PhD Thesis, Supercomputer Education and Research Centre,
Indian Institute of Science, Bangalore, India, November 2017.
There has been a tremendous growth in the use of Graphics Processing Units (GPU) for the acceleration of general purpose applications. The growth is primarily due to the huge computing power offered by the GPUs and the emergence of programming languages such as CUDA and OpenCL. A typical GPU consists of several 100s to a few 1000s of Single Instruction Multiple Data (SIMD) cores, organized as 10s of Streaming Multiprocessors (SMs), each having several SIMD cores which operate in a lock-step manner, offering a few TeraFLOPS of performance in a single socket. SMs execute instructions from a group of consecutive threads, called warps. At each cycle, an SM schedules a warp from a group of active warps and can context switch among the active warps to hide various stalls. However, various factors, such as global memory latency, divergence among warps of a thread block (TB), branch divergence among threads of a warp (Control Divergence), number of active warps, etc., can significantly impact the ability of a warp scheduler to hide stalls. This reduces the speedup of applications running on the GPU. Further, applications containing loops with potential cross iteration dependences, do not utilize the available resources (SIMD cores) effectively and hence suffer in terms of performance. In this thesis, we propose several mechanisms which address the above issues and enhance the performance of GPU applications through efficient warp scheduling, taming branch and warp divergence, and runtime parallelization.

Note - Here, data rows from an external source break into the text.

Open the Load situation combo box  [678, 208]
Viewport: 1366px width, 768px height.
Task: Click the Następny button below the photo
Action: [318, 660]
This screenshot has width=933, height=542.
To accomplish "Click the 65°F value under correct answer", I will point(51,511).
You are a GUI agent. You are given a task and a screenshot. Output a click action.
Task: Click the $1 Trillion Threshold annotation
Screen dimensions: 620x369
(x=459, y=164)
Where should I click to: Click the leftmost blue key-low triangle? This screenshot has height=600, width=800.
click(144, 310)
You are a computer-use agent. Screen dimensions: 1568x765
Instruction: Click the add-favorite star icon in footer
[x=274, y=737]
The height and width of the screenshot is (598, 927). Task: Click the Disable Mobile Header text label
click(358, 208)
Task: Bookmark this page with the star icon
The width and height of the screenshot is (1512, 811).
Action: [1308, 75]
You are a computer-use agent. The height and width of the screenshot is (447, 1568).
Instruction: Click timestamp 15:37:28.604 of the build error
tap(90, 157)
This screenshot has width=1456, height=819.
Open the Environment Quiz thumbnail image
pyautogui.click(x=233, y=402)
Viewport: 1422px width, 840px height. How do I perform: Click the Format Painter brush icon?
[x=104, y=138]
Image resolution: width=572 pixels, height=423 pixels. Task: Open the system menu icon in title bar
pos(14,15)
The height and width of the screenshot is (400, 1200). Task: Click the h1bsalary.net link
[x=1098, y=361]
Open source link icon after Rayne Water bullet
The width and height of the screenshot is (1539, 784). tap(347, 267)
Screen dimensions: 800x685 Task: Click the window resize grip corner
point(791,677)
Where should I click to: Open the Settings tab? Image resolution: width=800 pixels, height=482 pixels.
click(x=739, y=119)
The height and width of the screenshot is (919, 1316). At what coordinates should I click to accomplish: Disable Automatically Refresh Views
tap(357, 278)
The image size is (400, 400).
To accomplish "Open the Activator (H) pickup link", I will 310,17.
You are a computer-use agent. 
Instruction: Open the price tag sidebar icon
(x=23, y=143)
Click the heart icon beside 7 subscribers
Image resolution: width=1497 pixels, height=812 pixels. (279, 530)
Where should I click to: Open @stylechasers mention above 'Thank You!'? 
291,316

First, we propose RLWS, a Reinforcement Learning (RL) based Warp Scheduler which uses unsupervised learning to schedule warps based on the current state of the core and the long-term benefits of scheduling actions. As the design space involving the state variables used by the RL and the RL parameters (such as learning and exploration rates, reward and penalty values, etc.) is large, we use a Genetic Algorithm to identify the useful subset of state variables and RL parameter values. We evaluated the proposed RL based scheduler using the GPGPU-SIM simulator on a large number of applications from the Rodinia, Parboil, CUDA-SDK and GPGPU-SIM benchmark suites. Our RL based implementation achieved an average speedup of 1.06x over the Loose Round Robin (LRR) strategy and 1.07x over the Two-Level (TL) strategy. A salient feature of RLWS is that it is robust, i.e., performs nearly as well as the best performing warp scheduler, consistently across a wide range of applications. Using the insights obtained from RLWS, we designed PRO, a heuristic warp scheduler which in addition to hiding the long latencies of certain operations, reduces the waiting time of warps at synchronization points. Evaluation of the proposed algorithm using the GPGPU-SIM simulator on a diverse set of applications showed an average speedup of 1.07x over the LRR warp scheduler and 1.08x over the TL warp scheduler.
In the second part of the thesis, we address problems due to warp and branch divergences. First, many GPU kernels exhibit warp divergence due to various reasons such as, different amounts of work, cache misses, and thread divergence. Also, we observed that some kernels contain code which is redundant across TBs, i.e., all TBs will execute the code identically and hence compute the same results. To improve performance of such kernels, we propose a solution based on the concept of virtual TBs and loop independent code motion. We propose necessary code transformations which enable one virtual TB to execute the kernel code for multiple real TBs. We evaluated this technique using the GPGPU-SIM simulator on a diverse set of applications and observed an average improvement of 1.08x over the LRR and 1.04x over the Greedy Then Old (GTO) warp scheduling algorithms. Second, branch divergence causes execution of diverging branches to be serialized to execute only one control flow path at a time. Existing stack based hardware mechanism to reconverge threads causes duplicate execution of code for unstructured control flow graphs (CFG). We propose a simple and elegant transformation to convert an unstructured CFG to a structured CFG. The transformation eliminates duplicate execution of user code while incurring only a linear increase in the number of basic blocks and also the number of instructions. We implemented the proposed transformation at the PTX level using the Ocelot compiler infrastructure and demonstrate that the proposed technique is effective in handling the performance problem due to divergence in unstructured CFGs.
Our third proposal is to enable efficient execution of loops with indirect memory accesses that can potentially cause cross iteration dependences. Such dependences are hard to detect using existing compilation techniques. We present an algorithm to compute at run-time, the cross iteration dependences in such loops, using both the CPU and the GPU. It effectively uses the compute capabilities of the GPU to collect the memory accesses performed by the iterations. Using the dependence information, the loop iterations are levelized such that each level contains independent iterations which can be executed in parallel. Experimental evaluation on real hardware (NVIDIA GPUs) reveals that the proposed technique can achieve an average speedup of 6.4x on loops with a reasonable number of cross iteration dependences.